Originally posted by: Accord99
Originally posted by: Matthias99
There is no packing and unpacking in FP calculations.
There is when they've moved back and forth from memory or cache, or if they have to be stored in 32-bit registers. The FPU and its handful of registers may be 64-bit, but the rest of the system is not.
The memory bus on modern platforms are 64-bit or 128-bit, the P4 has a 256-bit bus to the L2 cache, and has cache-lines that are 128-bit in size. x87 utilizes 80-bit registers and the P4 has a huge number of 128-bit rename registers for FP/SSE2. The main determination between 32-bit/64-bit CPUs is that a 64-bit CPU has integer registers that are 64-bit in size, and has nothing to do with FP at all. [/quote]
Okay, okay, so I guess caching floats doesn't hurt performance as much as I thought it did.
🙂
I don't really want to get into a pissing contest over this. As best as I can find, the P4 has 8 32-bit GPRs, 8 80-bit x87 registers, 8 64-bit MMX registers, and 8 128-bit SSE1/2 registers. I'm not sure whether or not 8 is in the "huge" range
😛. I also thought that the SSE registers couldn't be used directly for non-SSE floating-point operations (something like you couldn't have it be both source and destination for an FP op, but maybe that's only while you're using MMX or SSE1/2). If I'm wrong here, or you have better info, please point me towards a technical document or something, as I'm somehow not having much luck finding anything useful with Google right now.
Opteron extended registers:
http://www.tomshardware.com/cpu/20030422/opteron-06.html#a_big_deal_opterons_64bit_registers
Will it translate to better FPU performance? Double the GPRs, with each able to hold a 64-bit float if necessary -- along with twice as many SSE1/2 registers. I would think that performance with double precision floats in 64-bit mode would be significantly better, although by how much I couldn't tell you without benchmarks and/or more info on the rest of the floating point architecture.
Maybe, but the current 64-bit client of SETI is slower than the 32-bit.
http://www.amdzone.com/articleview.cfm?articleid=1315&page=2
This is a problem with the 64-bit SETI client, not 64-bit computing! Read the article... it sounds like they didn't really do a full "port" of the application, just a recompilation for the new processor.
Or that SETI, like many applications, has no need for 64-bit computing.
Considering that SETI is pretty much nothing but FFTs and other forms of analog signal processing, I would think it would have a *lot* to gain from a 64-bit architecture if it significantly improves FPU performance.

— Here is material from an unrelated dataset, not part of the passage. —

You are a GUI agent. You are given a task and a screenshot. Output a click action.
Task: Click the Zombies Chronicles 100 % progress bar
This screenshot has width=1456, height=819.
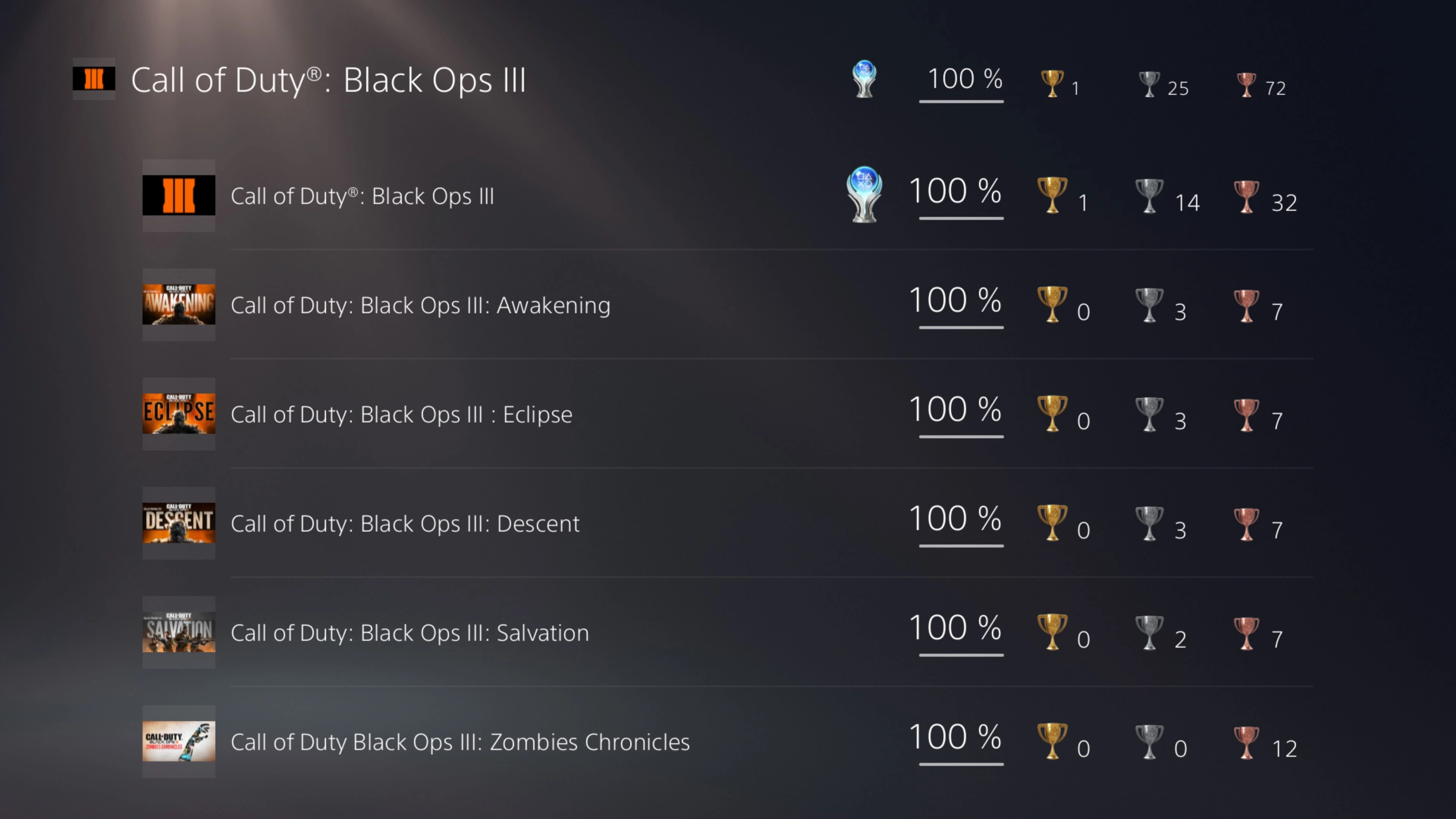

But unless you have the source code handy, it's really just speculation at this point.
Will 64-bit desktop computing pan out? I have
no idea -- and neither does anyone else, really. If it significantly improves performance in real-world applications and the specialized fields that can use it (and we'll have to wait for 64-bit Windows next year to tell) at a minimal cost, then it will. If it does nothing but cost more, then it probably won't.
😛 We'll have to see what happens when Intel gets Prescott rolling -- a (hopefully) mature, super-fast 32-bit processor versus an unconventional, untested 64-bit newcomer. It ought to be fun to watch.
🙂